Jetzt sprechen die Zahlen eine klare Sprache. Die Preisfindung folgt der Mathematik – und damit den „Der Immobilienbrief“/PLATOW Prognosen. Bei den nicht berechenbaren Faktoren ist die Einschätzung noch nicht zum Abschluss gekommen. Dafür spricht der beispiellose Absturz des JLL VICTOR Prime Office (siehe Chart-Montage oben), der eben die immer neue, immer voll vermietete, immer erstklassig gelegene „Mathematik-Immobilie“ perfekt abbildet. Der Autor hatte den Index regelmäßig kritisiert, da es eben diese theoretische Immobilie in Realität in Portfolien nur in der theoretischen Sekunde des Einkaufs geben kann. Die bis Q1 2022 länger als eine Dekade gehenden zweistelligen jährlichen des Total Returns aus Rendite und Marktmiete spiegeln eben nicht die Realität großer Portfolien. Seit 15 Jahren werden zu positive Erwartungen geweckt. Dennoch wurde JLL in den letzten Jahren nicht müde zu betonen, dass laufend Deals zu den theoretischen VICTOR Werten stattfinden würden.

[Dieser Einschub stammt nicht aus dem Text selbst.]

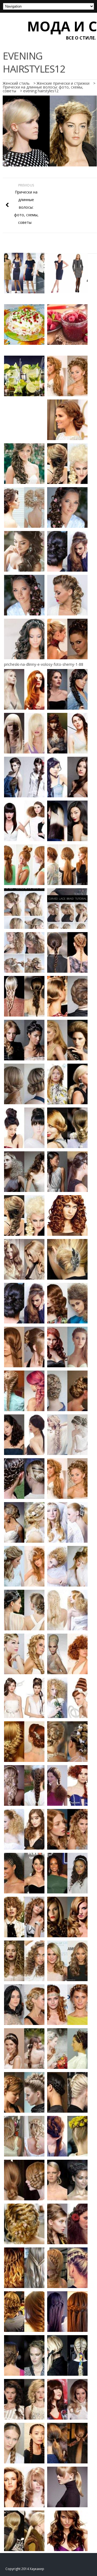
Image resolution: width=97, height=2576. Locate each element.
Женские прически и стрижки (63, 83)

In einem in den 20 Erfassungsjahren des Victor einmaligen Absturz sinkt zum 6. Mal in Folge der quartalsweise von JLL erhobene Victor Prime Office Indikator um insgesamt rund 27% von rund 235 auf ca. 171,3 wie sich aus der JLL Grafik überschlagweise ermitteln lässt. Auf die Langfrist-Grafik, der bis vor 2 Jahren wenigstens noch in Briefmarkengröße beigelegt wurde, verzichtet JLL. „Der Immobilienbrief“ hat deshalb einen Original-JLL Archiv-Chart mit dem aktuellen Original-JLL Chart, der lediglich zeitlich zusammengezogen wurde, montiert. Die so deutlich werdende Rasanz und Höhe des Absturzes sind ohne Vorbild. Die „tote Dekade“ ab 1994 war schwächer und verlief in Zeitlupe. Bis Anfang der 80er Jahre kannten deutsche Immobilien mit leichten Schwankungen nur den Trend nach oben. Ab Mitte der 80er Jahre änderte sich in Sättigungsphase der Markt, blieb aber mit ausgeprägteren Konsolidierungsphasen positiv.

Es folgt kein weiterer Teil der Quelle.